About this task ▸
Reproduce only this range: the line holding "The width and" through the last line of the data below, both included, exactly, with no pictures.

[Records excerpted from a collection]
○ ○ ○

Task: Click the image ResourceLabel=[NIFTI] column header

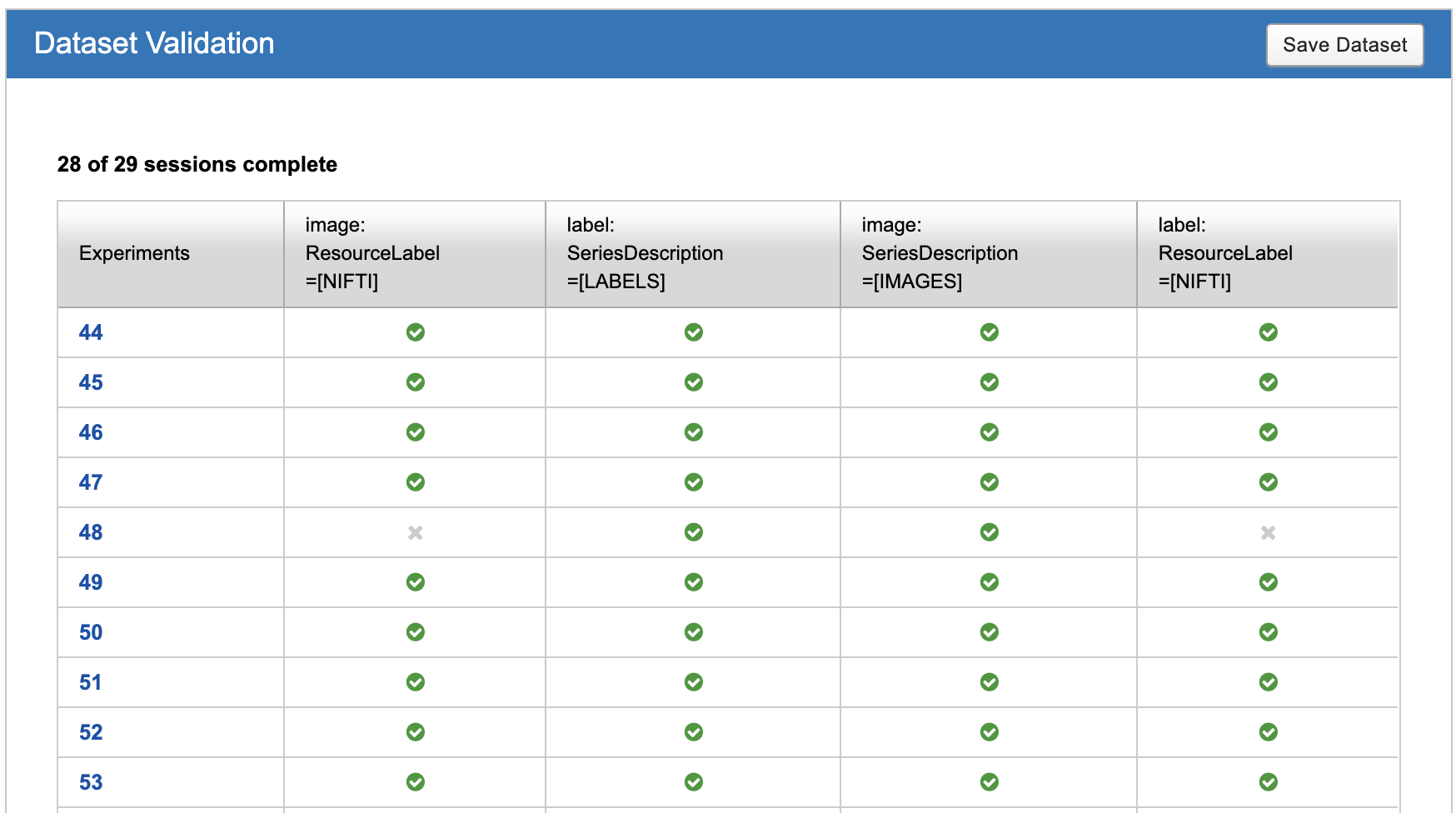Action: point(372,253)
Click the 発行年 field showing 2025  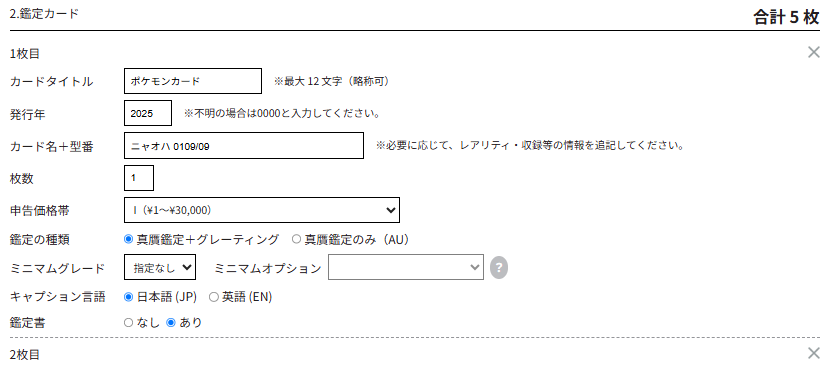pyautogui.click(x=148, y=113)
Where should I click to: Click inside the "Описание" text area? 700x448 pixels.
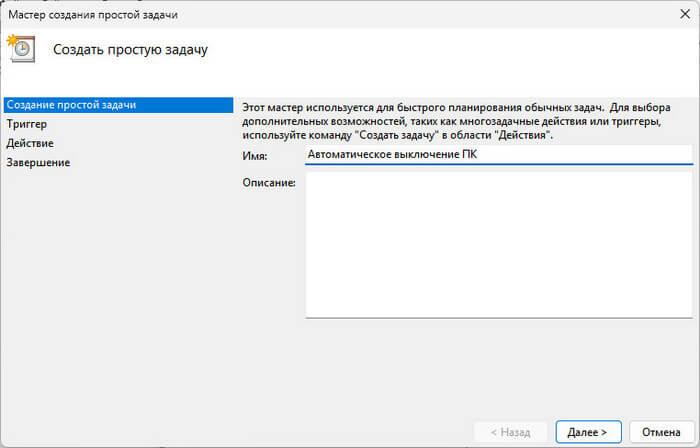pyautogui.click(x=498, y=245)
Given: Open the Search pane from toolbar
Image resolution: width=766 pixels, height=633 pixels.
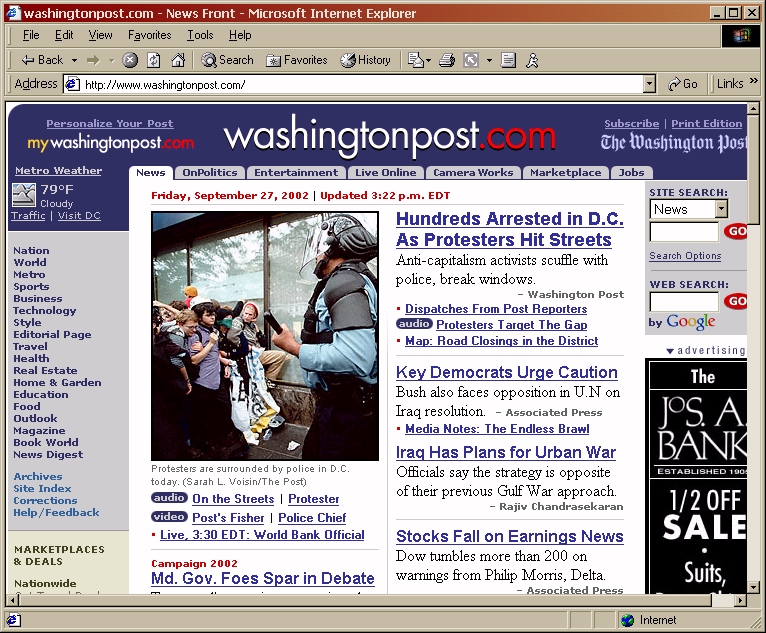Looking at the screenshot, I should pyautogui.click(x=227, y=60).
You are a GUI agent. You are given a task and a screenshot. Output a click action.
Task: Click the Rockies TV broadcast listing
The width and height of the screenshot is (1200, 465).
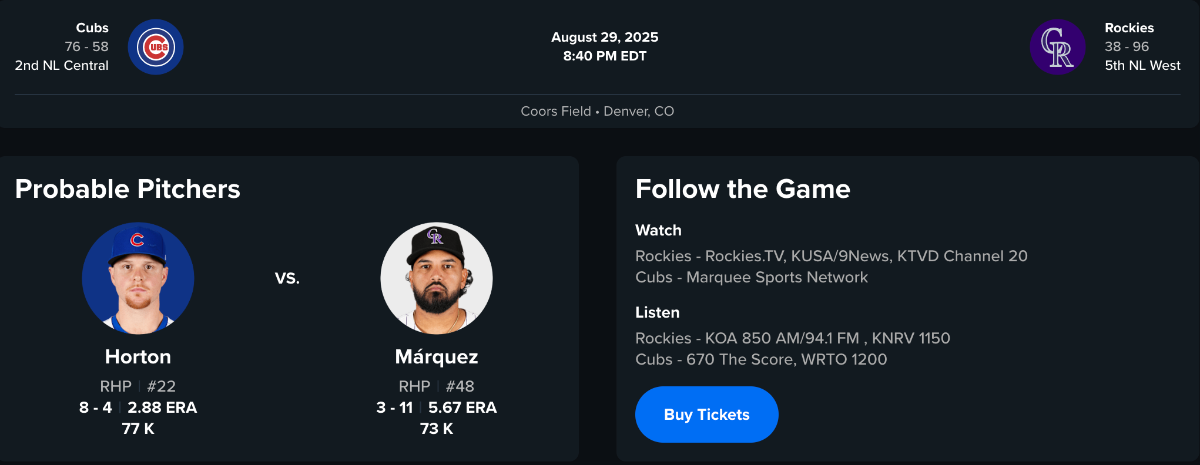click(831, 256)
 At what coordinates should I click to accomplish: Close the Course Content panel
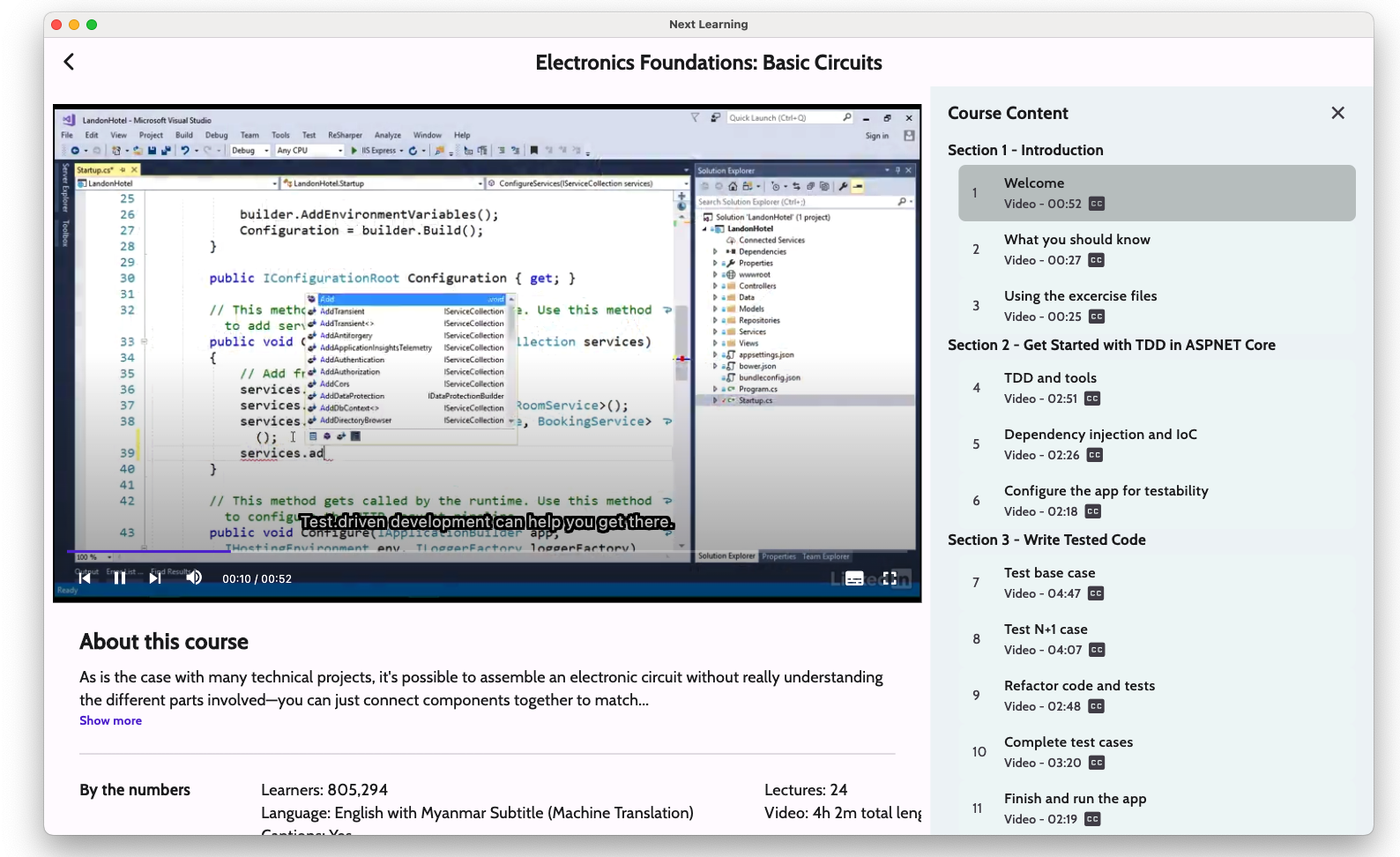[x=1337, y=113]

○ ○ ○

Expected answer ▸
The width and height of the screenshot is (1200, 465).
click(831, 256)
 At what coordinates should I click to accomplish: Close the Course Content panel
[x=1337, y=113]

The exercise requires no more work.